Para saksi mata yang hadir menggambarkan suasana saat jenazah hendak ditutup tanah sebagai titik terberat. Di tengah heningnya prosesi tersebut, sebuah momen religi yang amat menyentuh terjadi: **iringan azan terakhir**. Azan yang dikumandangkan setelah jenazah diletakkan di dalam pusara seolah menjadi penutup perjalanan duniawi Eril, sekaligus penanda panggilan terakhir dari Sang Pencipta.

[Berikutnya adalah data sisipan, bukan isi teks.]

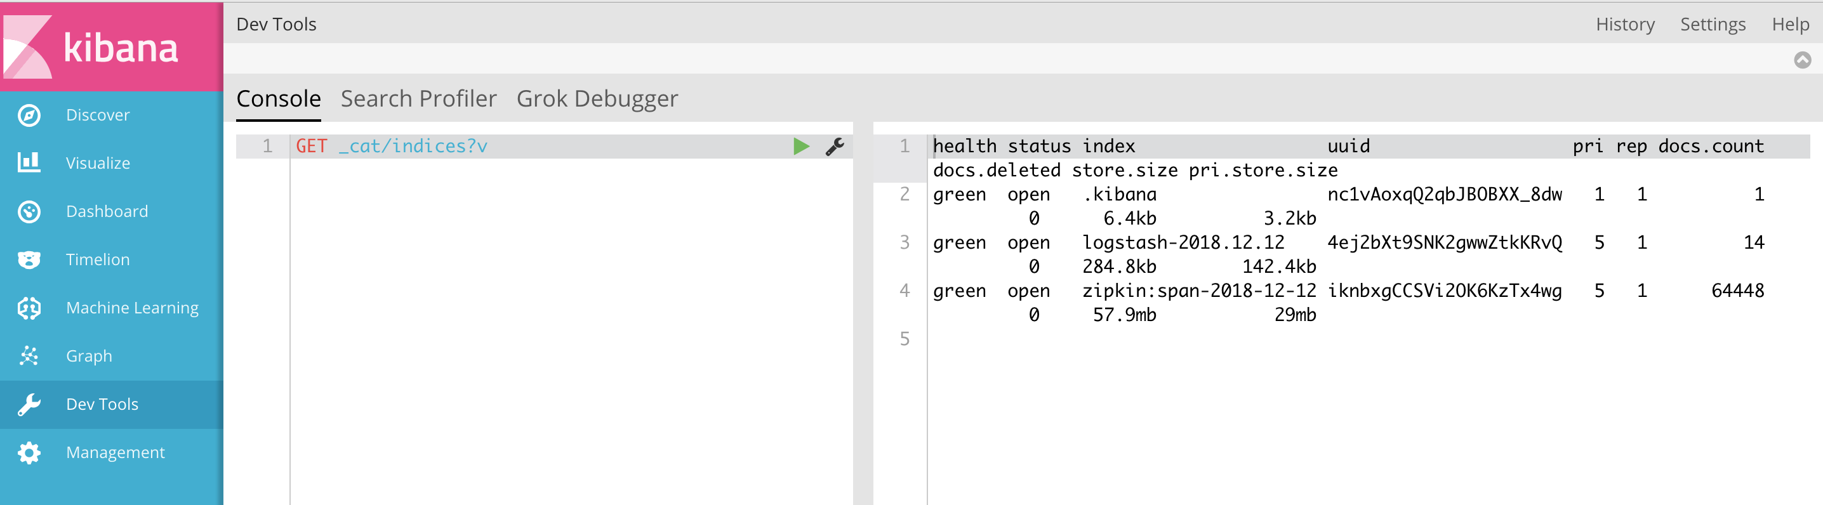Open Discover via compass icon
Viewport: 1823px width, 505px height.
click(29, 115)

Mengutip dari beberapa kesaksian, lantunan azan tersebut terasa begitu dalam dan menyentuh relung hati setiap yang mendengarnya. Dalam konteks pemakaman Muslim, azan yang dikumandangkan di dekat jenazah diyakini dapat memberikan ketenangan bagi almarhum saat prosesi penguburan. Namun, efeknya pada mereka yang ditinggalkan sungguh luar biasa; ia menjadi pengingat akan kebesaran Tuhan dan kepastian akan kematian.
Ridwan Kamil, dalam berbagai kesempatan, selalu menekankan bahwa ia dan keluarga telah mengikhlaskan kepergian Eril dan yakin bahwa Eril meninggal dalam keadaan husnul khatimah. Ikhlas inilah yang kemudian menjadi jangkar bagi mereka untuk tetap teguh menjalani hari-hari pasca-pemakaman. Meskipun raga telah dikebumikan, kenangan tentang sosok Eril yang dikenal cerdas, baik hati, dan penuh semangat akan terus hidup.

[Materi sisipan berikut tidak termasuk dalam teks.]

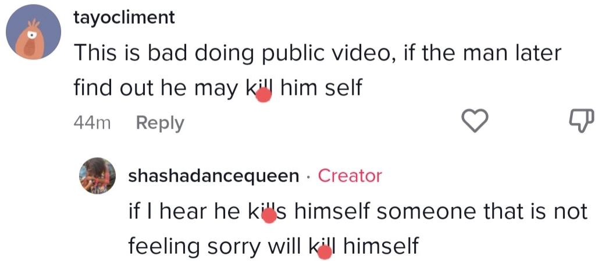This screenshot has width=609, height=263.
Task: Click the 44m timestamp
Action: pos(92,123)
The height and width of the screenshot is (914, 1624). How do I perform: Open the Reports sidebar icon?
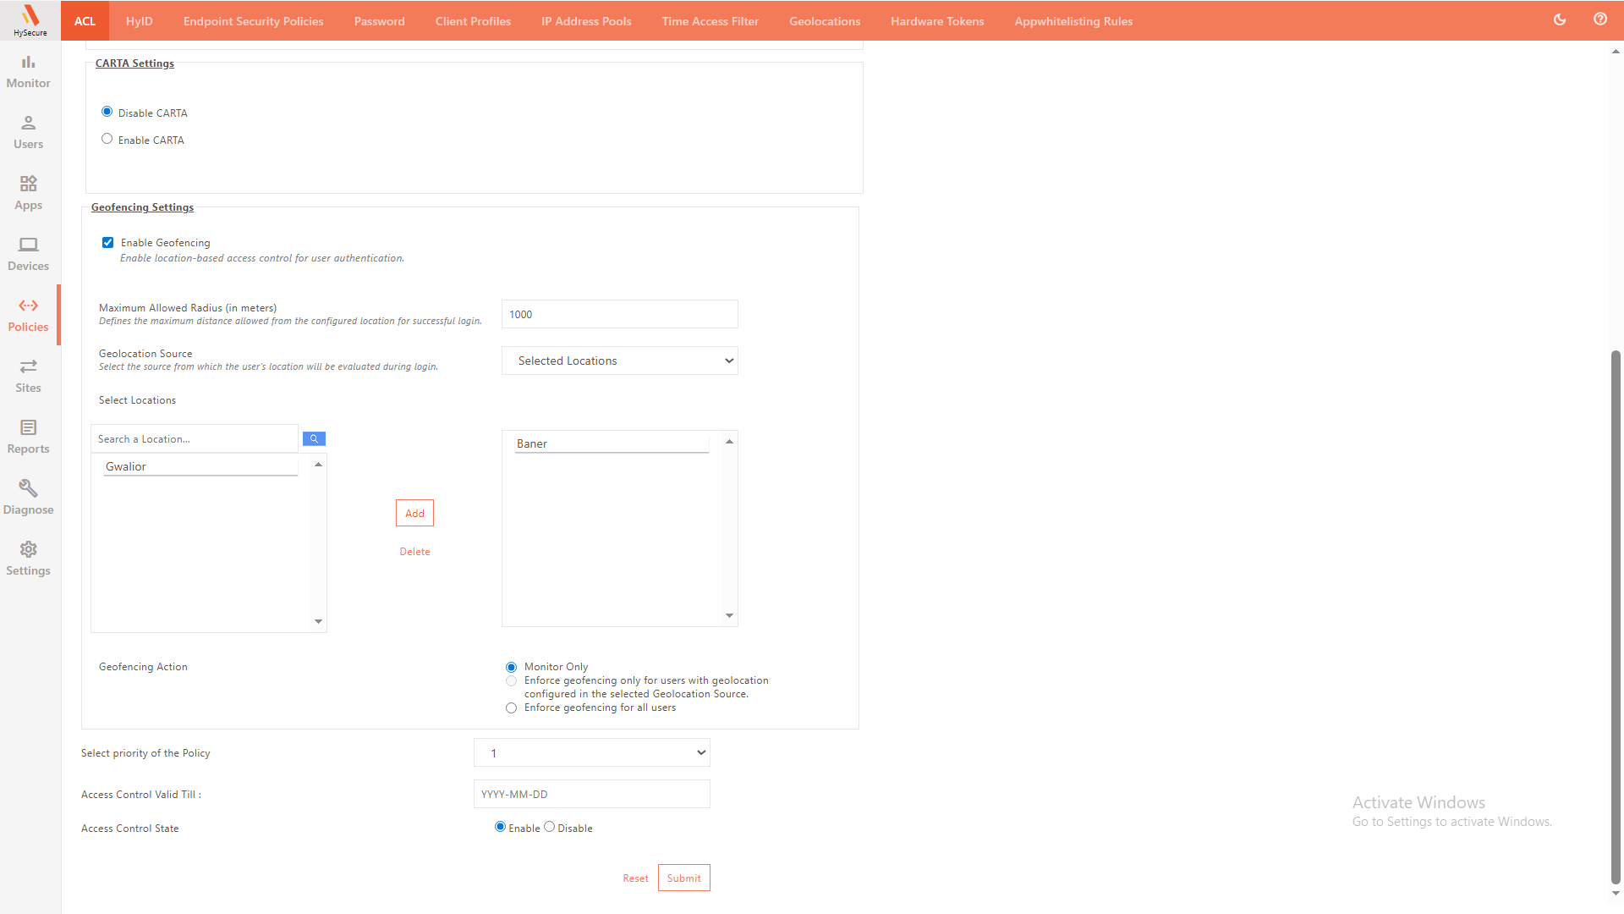(28, 437)
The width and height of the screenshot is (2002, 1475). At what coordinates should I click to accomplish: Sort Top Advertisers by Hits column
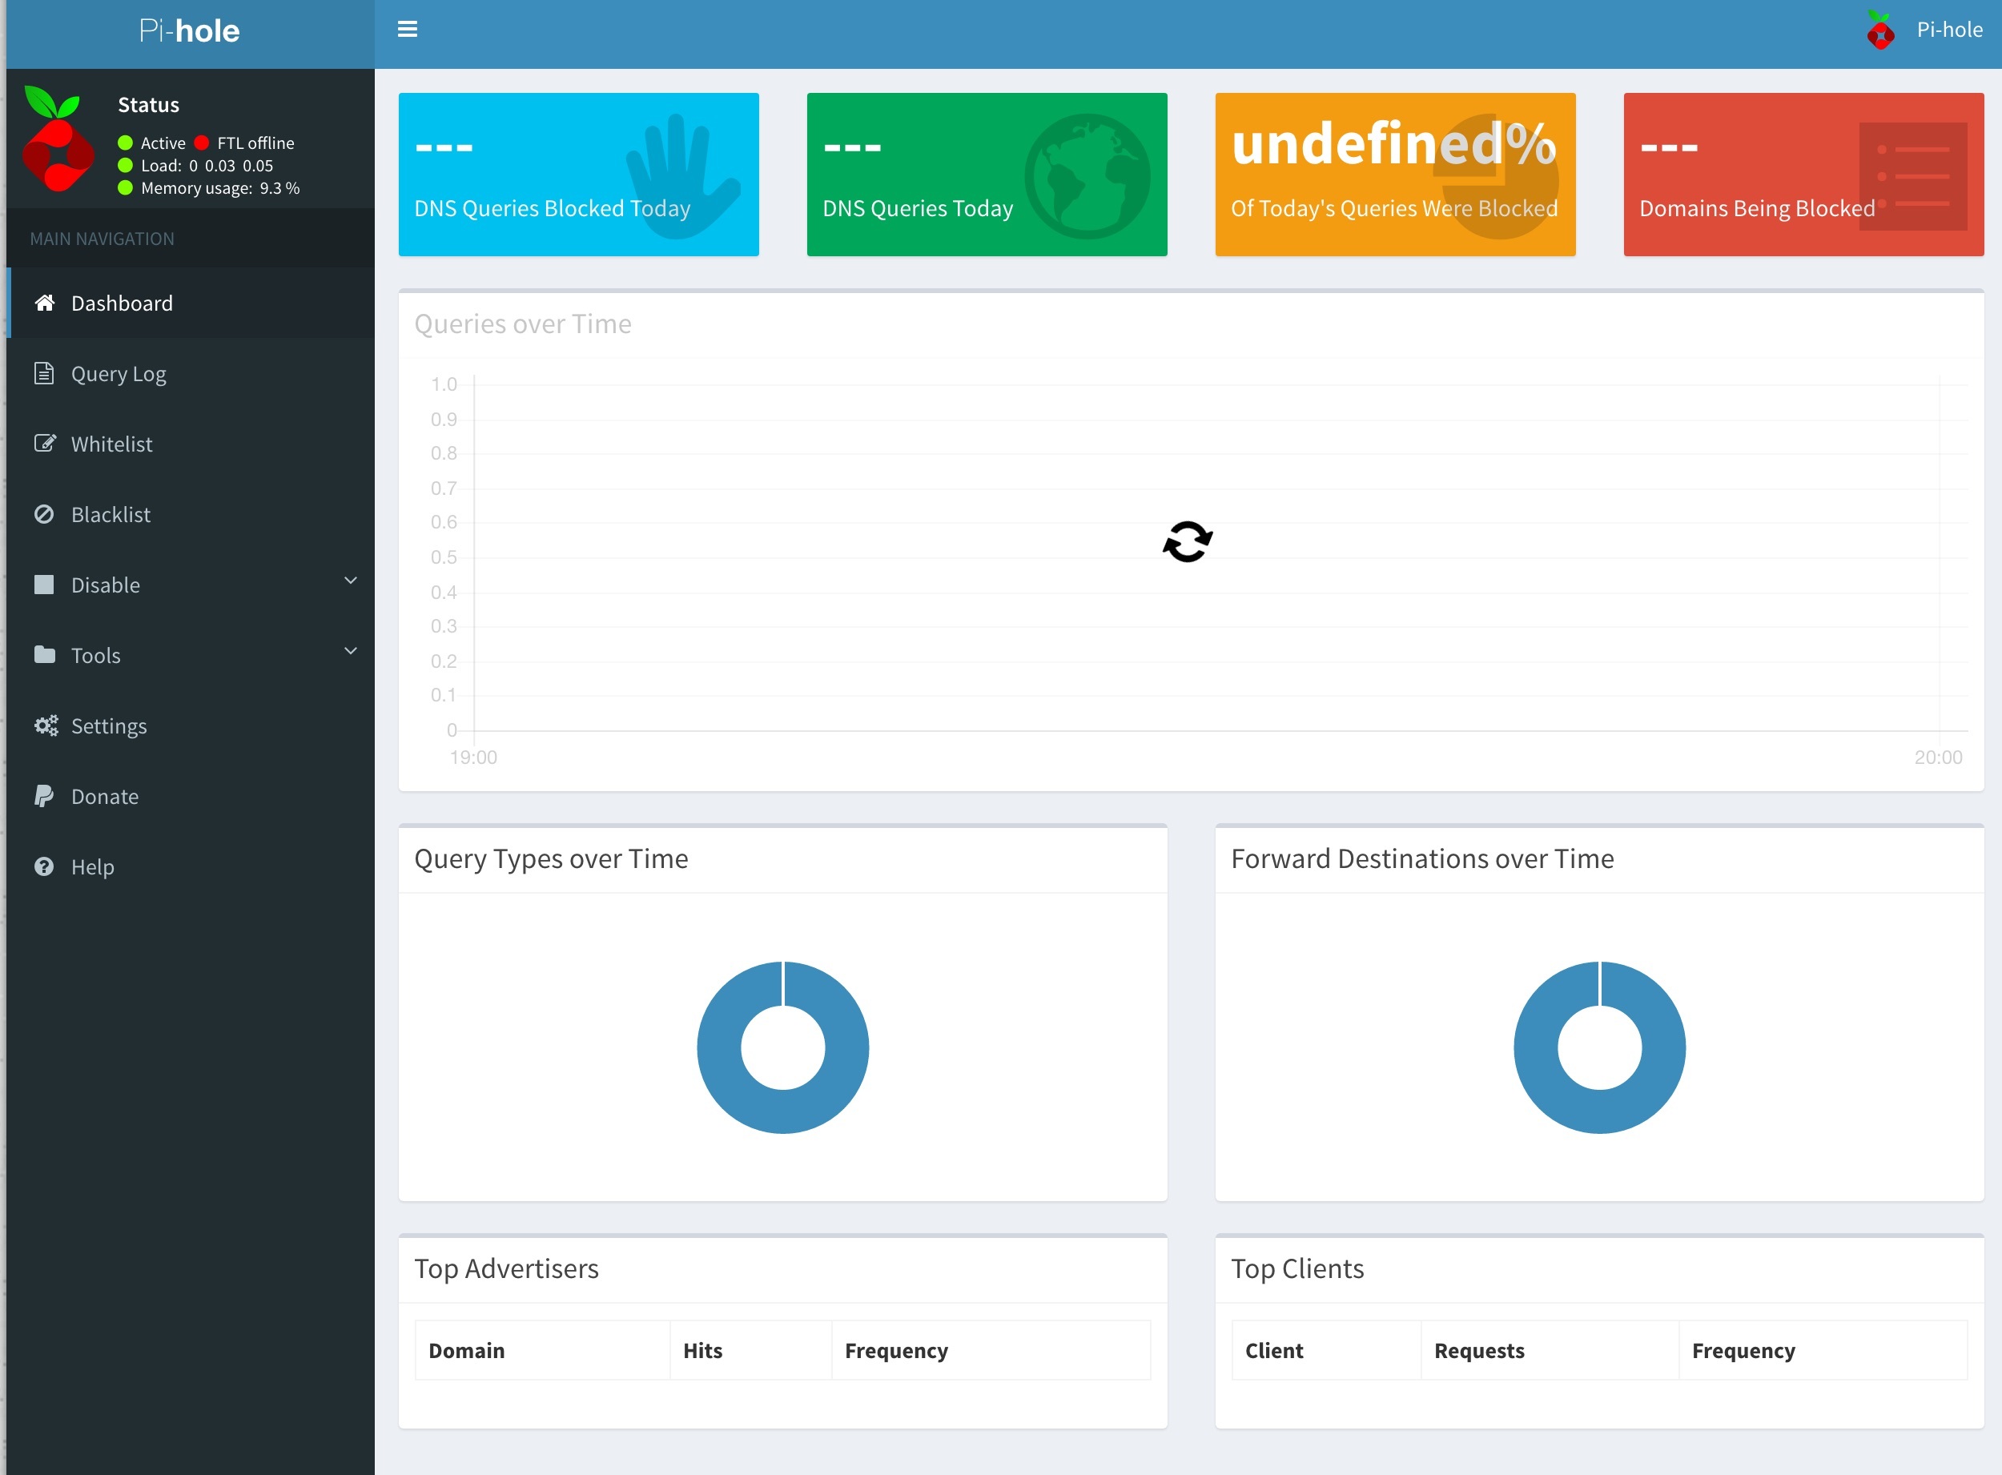(703, 1351)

Momen detik detik jenazah Eril dimakamkan terekam jelas dalam ingatan publik bukan hanya karena ia adalah figur publik, tetapi karena perjalanan kepulangannya yang dramatis. Pencarian yang panjang, harapan yang sempat membuncah, hingga akhirnya jenazah ditemukan dan dipulangkan, semuanya membentuk narasi kepahlawanan yang menyentuh. Ketika azan terakhir berkumandang di atas pusara, itu bukan sekadar ritual keagamaan biasa; itu adalah penutup babak penuh perjuangan.
Bagi mereka yang menyaksikan secara langsung, terutama ketika sang ayah ikut menimbun tanah, energi emosionalnya sangat terasa. Tindakan sederhana menaburkan tanah di atas peti adalah simbol pelepasan terakhir yang paling nyata. Setiap butir tanah yang jatuh seolah membawa doa dan harapan agar almarhum mendapatkan tempat terbaik di sisi-Nya. Kesedihan yang tulus terpancar dari wajah para pelayat, menunjukkan empati mendalam terhadap penderitaan orang tua yang ditinggal anak tercinta.

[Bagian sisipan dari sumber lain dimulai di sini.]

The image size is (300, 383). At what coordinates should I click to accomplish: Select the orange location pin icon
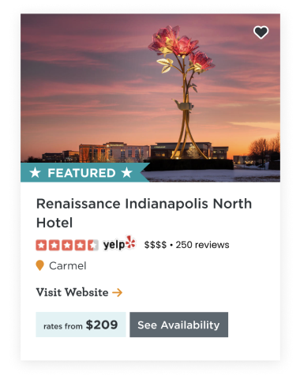click(x=39, y=265)
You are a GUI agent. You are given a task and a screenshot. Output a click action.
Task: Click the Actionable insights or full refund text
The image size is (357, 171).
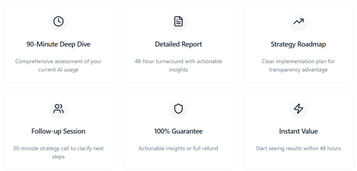178,149
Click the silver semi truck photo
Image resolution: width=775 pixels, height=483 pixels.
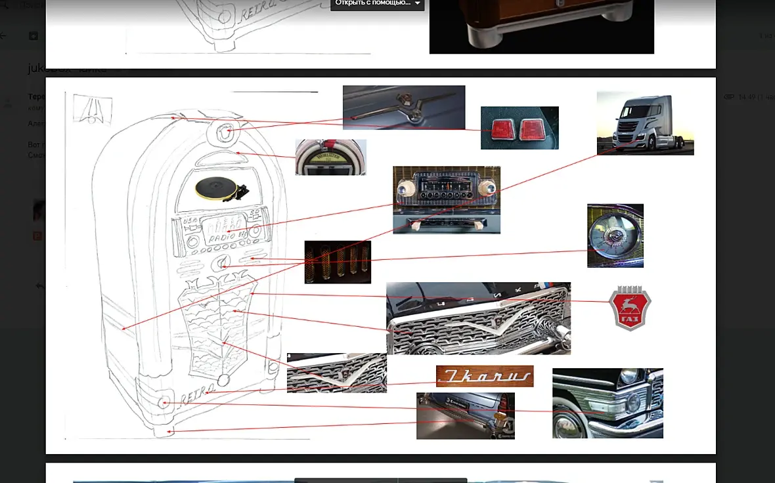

Prosesi ini mengajarkan kita tentang kefanaan dunia. Meskipun Eril telah tiada, semangatnya untuk berbuat baik dan ketenangan keluarganya dalam menghadapi takdir menjadi pelajaran berharga. Pemakaman yang khidmat tersebut membuktikan bahwa, di balik sorotan publik, yang paling penting adalah bagaimana seseorang menjalani hidup dan bagaimana ia dikenang—sebuah kenangan indah yang kini diabadikan bersama doa-doa tulus yang mengiringi **iringan azan terakhir** yang menggugah jiwa.